Changes to Company Size Thresholds

Changes to Company Size Thresholds

ICAEW (Tax)
ICAEW (Tax)Apr 7, 2026

Why It Matters

The uplift eases compliance costs for a broad segment of UK companies, enhancing competitiveness and freeing resources for growth. It also signals a shift toward lighter regulation post‑Brexit.

Key Takeaways

  • New thresholds raise small‑company audit exemption.
  • Micro‑entity regime removes Directors’ Report requirement.
  • Strategic Report exemptions apply to medium‑size firms.
  • Transitional rule lets firms apply thresholds retroactively.
  • Directors’ Report content streamlined for large entities.

Pulse Analysis

The Companies (Accounts and Reports) (Amendment and Transitional Provision) Regulations 2024 represent the most significant overhaul of UK corporate reporting since the 2006 Companies Act. By redefining the size criteria that determine audit and reporting obligations, the government aims to cut administrative burdens for smaller firms while maintaining transparency for larger entities. The new thresholds align with broader post‑Brexit objectives to simplify regulatory frameworks, encouraging domestic investment and reducing the cost of compliance for thousands of SMEs and LLPs.
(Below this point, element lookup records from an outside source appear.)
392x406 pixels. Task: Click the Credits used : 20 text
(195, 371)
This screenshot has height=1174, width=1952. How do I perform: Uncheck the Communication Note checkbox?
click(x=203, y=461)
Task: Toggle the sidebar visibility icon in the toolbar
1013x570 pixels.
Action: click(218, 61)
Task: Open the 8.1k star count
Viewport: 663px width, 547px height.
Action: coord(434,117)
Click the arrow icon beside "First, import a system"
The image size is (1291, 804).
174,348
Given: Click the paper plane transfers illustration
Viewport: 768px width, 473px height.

For businesses, the practical impact is immediate. Companies that now qualify as small entities are exempt from statutory audits and the full strategic report, while micro‑entities can also forgo the directors’ report altogether. Medium‑size firms retain a strategic report but are relieved of the detailed Section 172(1) statement, and large firms see a pared‑down directors’ report that no longer requires disclosures on financial instruments, R&D, or stakeholder engagement. The transitional two‑year look‑back provision further accelerates these benefits, allowing firms to treat the new thresholds as if they had applied in the prior year, thereby unlocking earlier cost savings.

Looking ahead, the legislation is a precursor to additional reforms targeting EU‑origin reporting requirements and audit regulation technicalities. Companies should review their size classifications now, update internal reporting processes, and engage auditors to confirm exemption eligibility. Early adoption of the streamlined reporting templates can improve board efficiency and free capital for growth initiatives, positioning firms to capitalize on a regulatory environment that increasingly favors agility and reduced compliance overhead.